*WHAT IS REQUIRED*
Write down exactly the lines from the one below that has "Click the broken heart emoji by gritchelle" to the end of the data, both ends included; the pictures should not appear in your copy.

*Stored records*
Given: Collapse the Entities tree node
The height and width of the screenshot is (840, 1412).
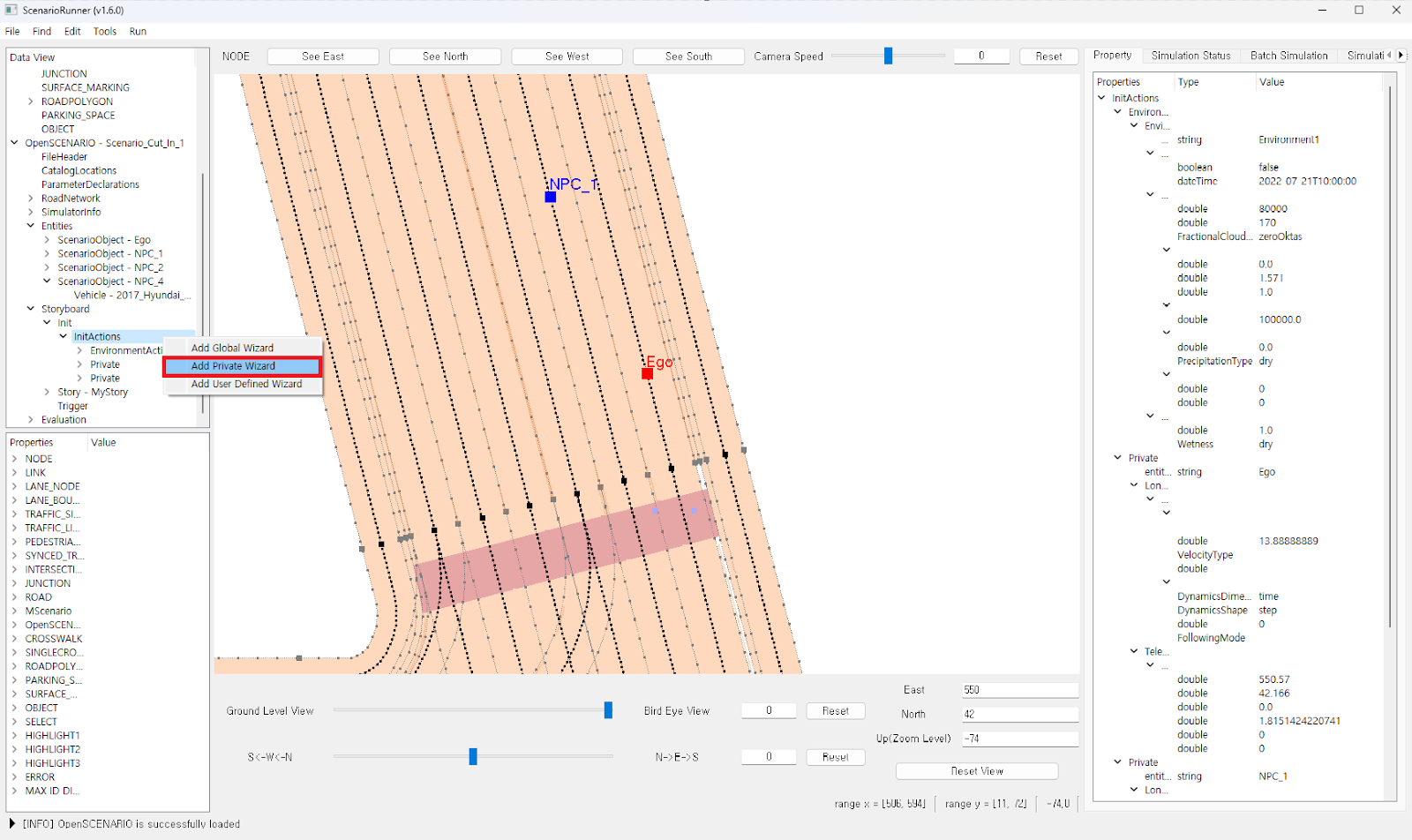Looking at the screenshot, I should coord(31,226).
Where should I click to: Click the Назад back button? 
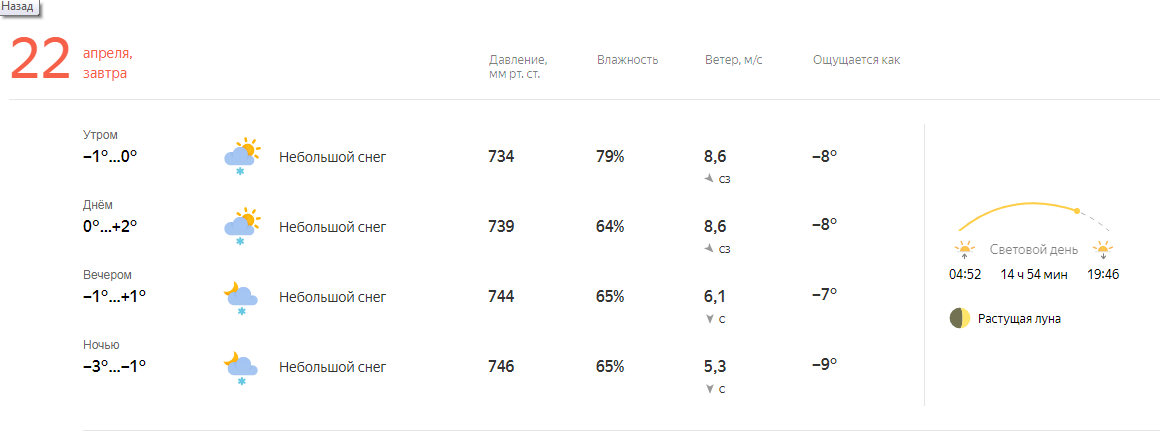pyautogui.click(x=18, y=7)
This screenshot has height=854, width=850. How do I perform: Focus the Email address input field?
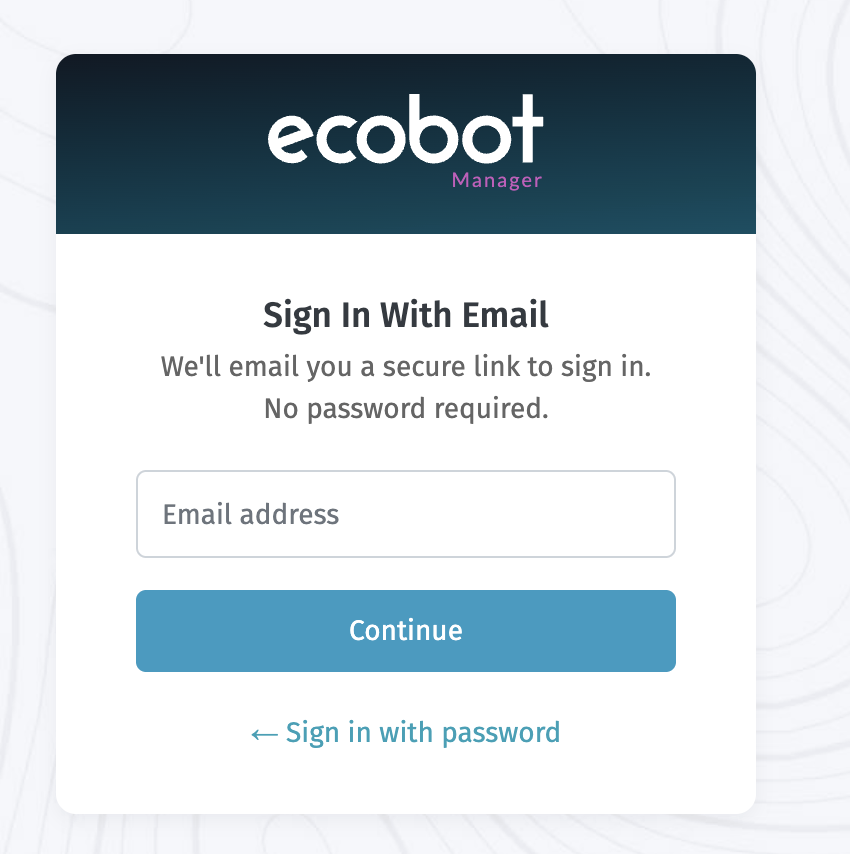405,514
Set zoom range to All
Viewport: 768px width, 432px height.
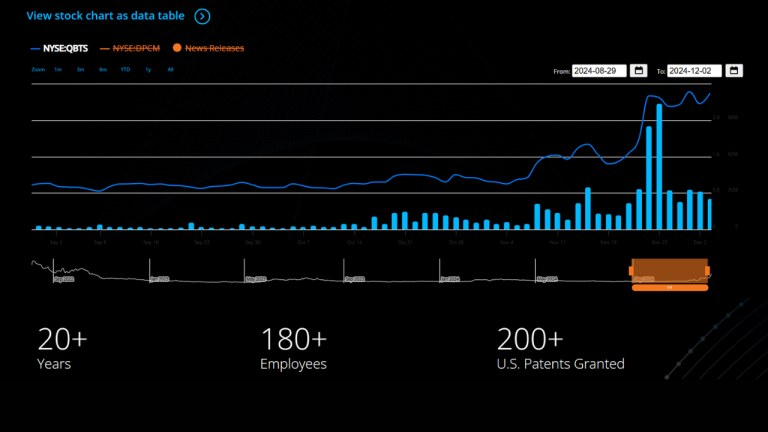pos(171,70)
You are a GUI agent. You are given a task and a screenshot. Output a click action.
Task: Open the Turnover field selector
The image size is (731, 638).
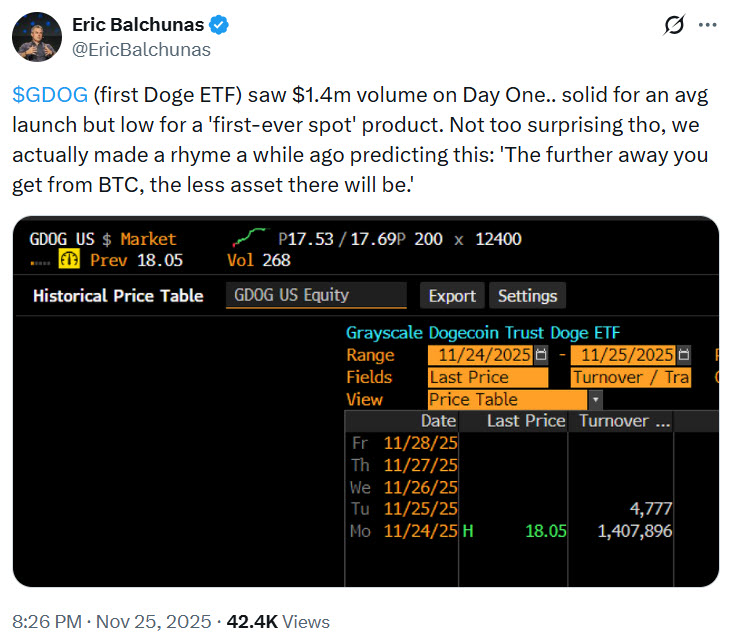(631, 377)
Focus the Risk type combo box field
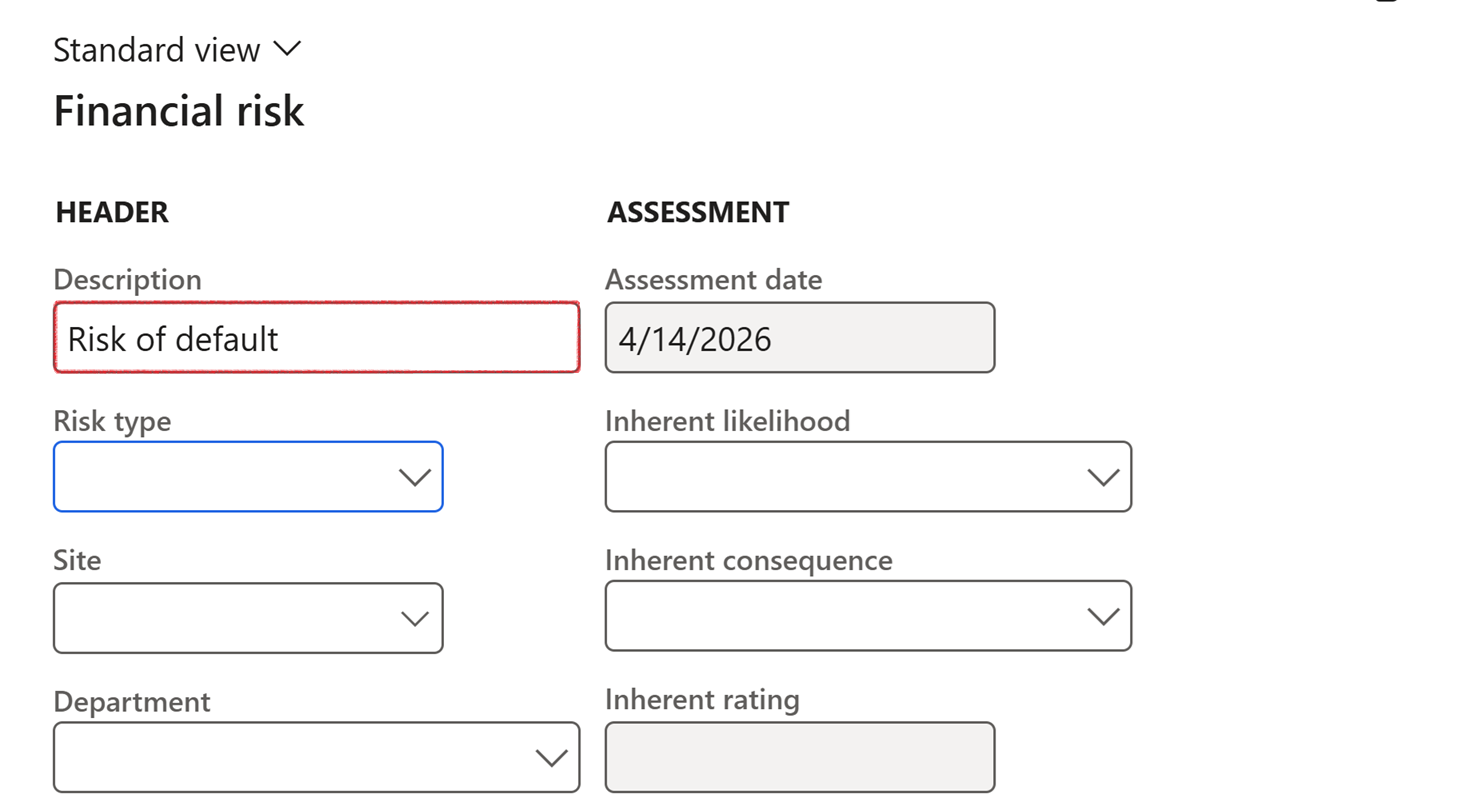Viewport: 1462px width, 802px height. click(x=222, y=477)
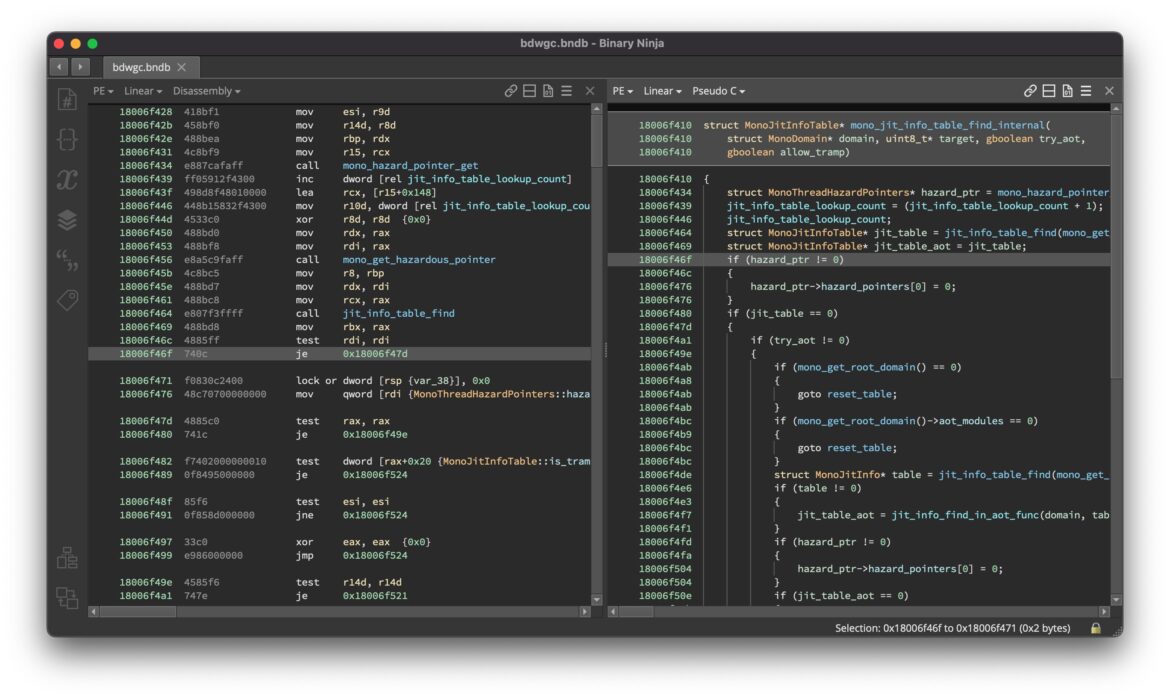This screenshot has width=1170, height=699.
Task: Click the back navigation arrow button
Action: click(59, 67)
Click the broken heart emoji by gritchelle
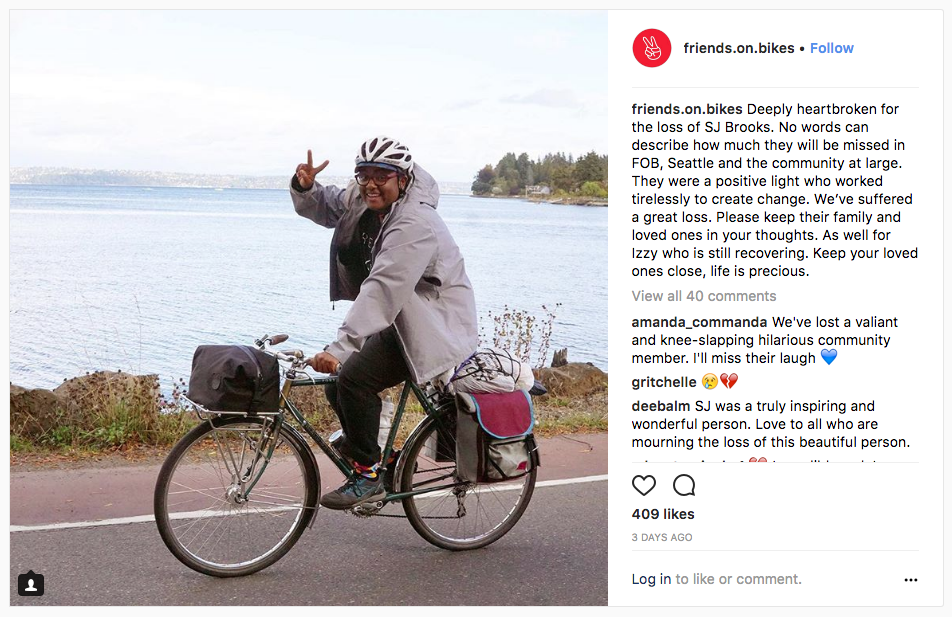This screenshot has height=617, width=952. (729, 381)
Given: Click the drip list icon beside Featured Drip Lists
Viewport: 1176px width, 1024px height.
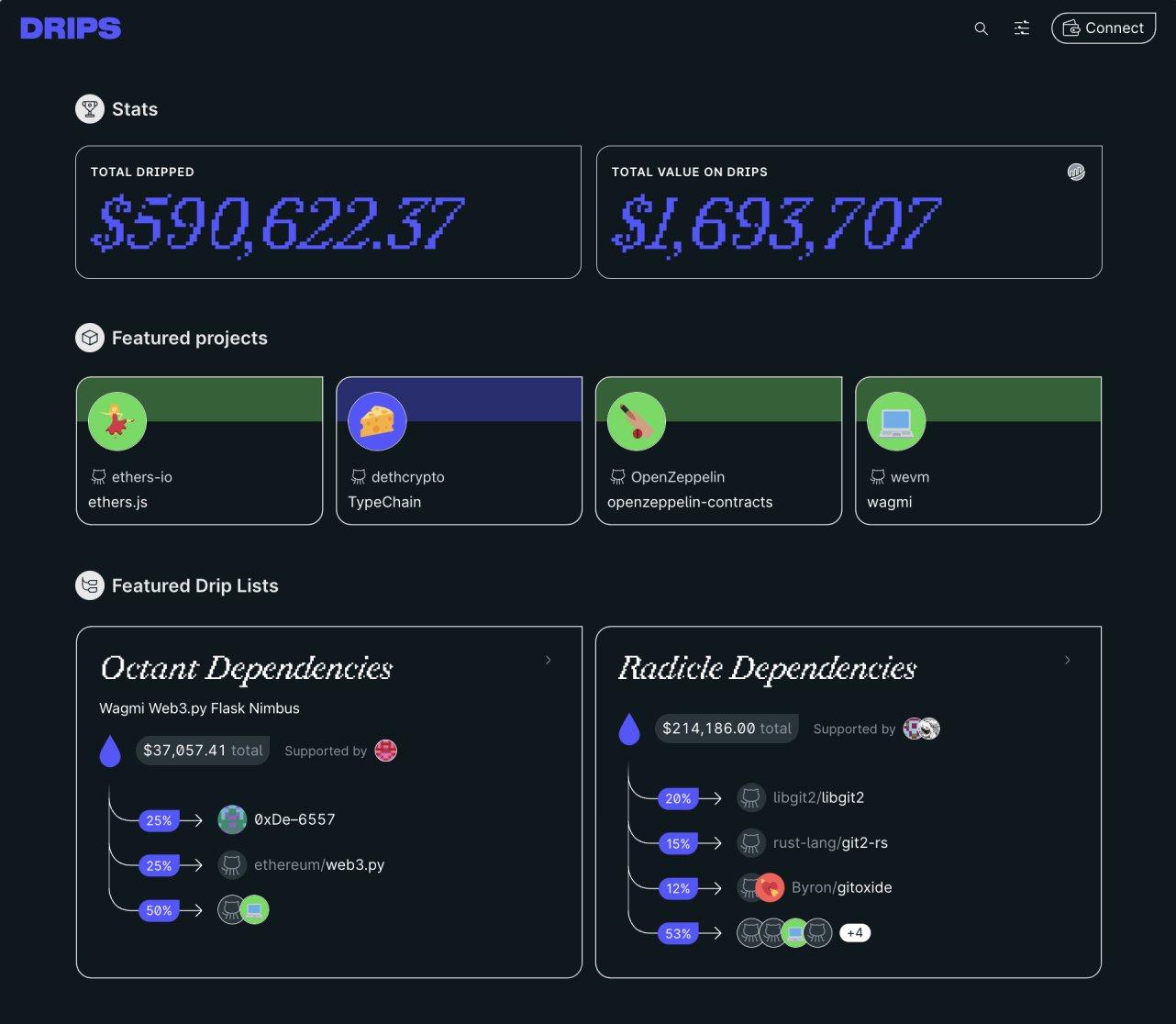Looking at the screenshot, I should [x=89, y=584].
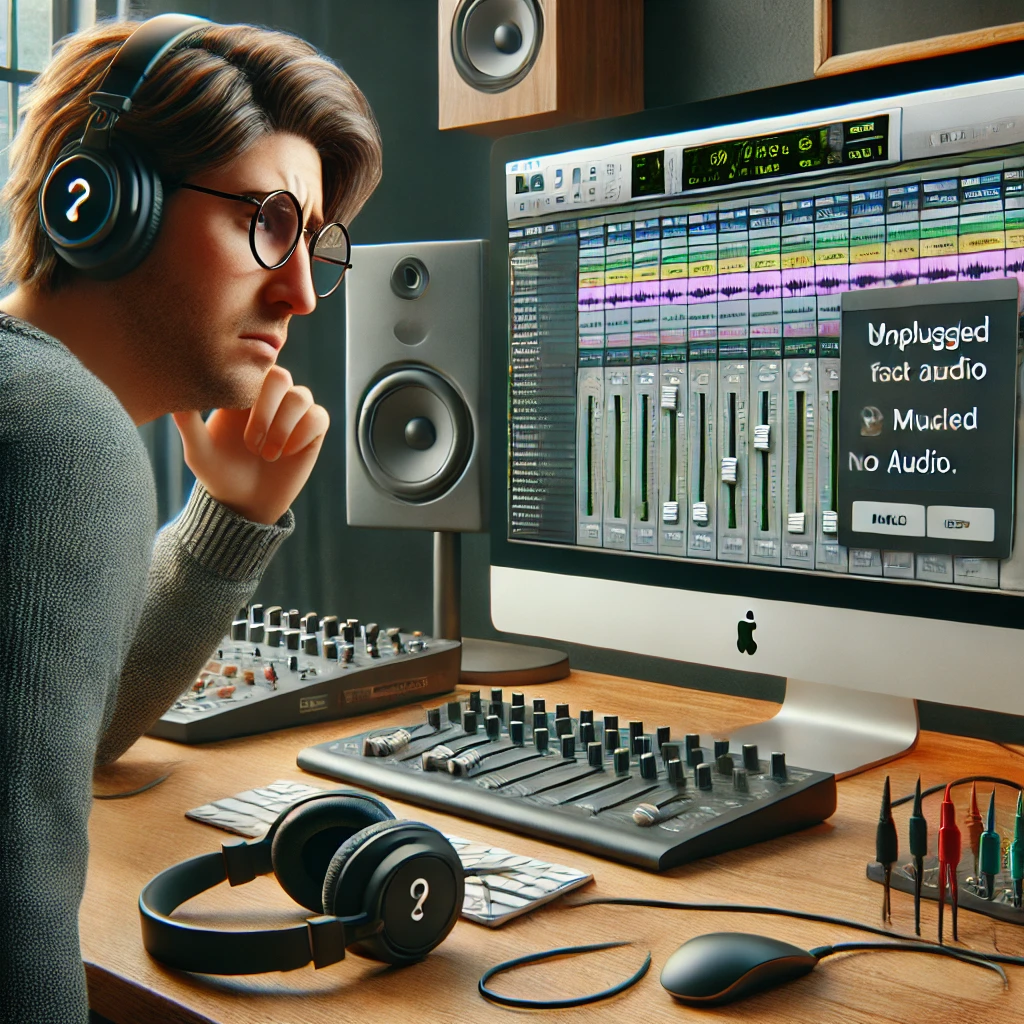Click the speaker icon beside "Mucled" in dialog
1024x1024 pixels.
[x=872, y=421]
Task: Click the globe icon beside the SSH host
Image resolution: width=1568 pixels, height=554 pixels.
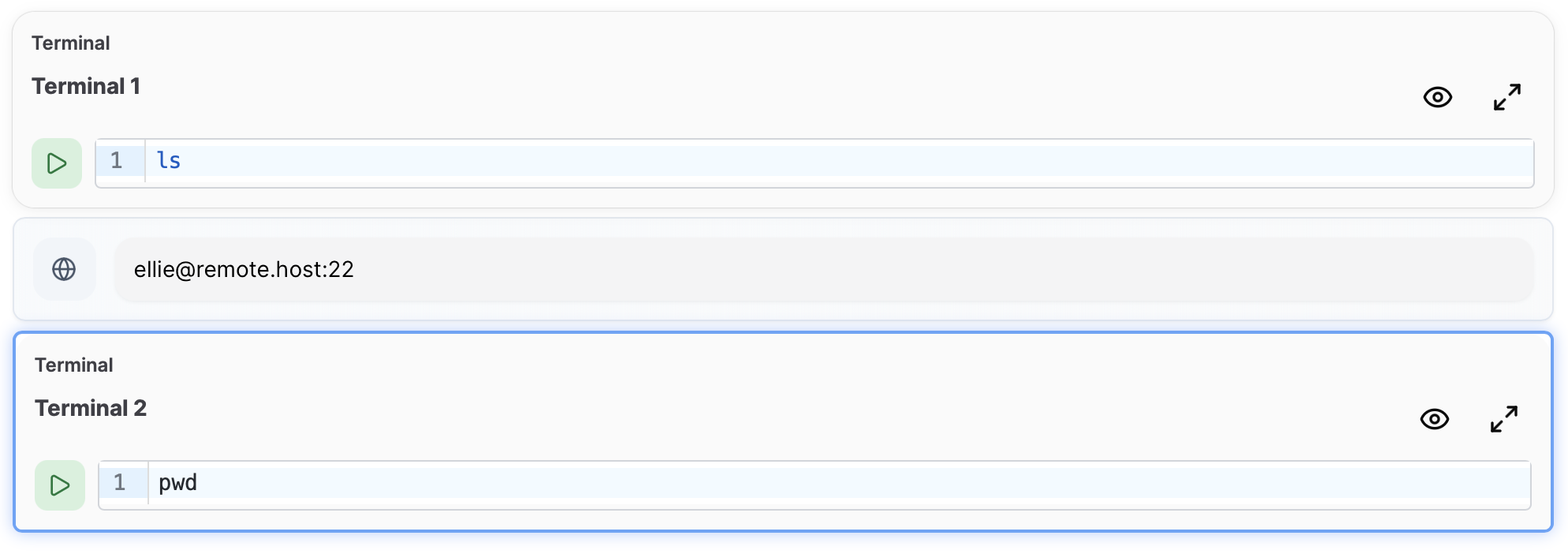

*WRITTEN ANSWER*
Click the broken heart emoji by gritchelle
This screenshot has height=617, width=952. (729, 381)
Given: Click the drip list icon beside Featured Drip Lists
Viewport: 1176px width, 1024px height.
Looking at the screenshot, I should [x=89, y=584].
Click the speaker icon beside "Mucled" in dialog
1024x1024 pixels.
[x=872, y=421]
Task: Click the globe icon beside the SSH host
Image resolution: width=1568 pixels, height=554 pixels.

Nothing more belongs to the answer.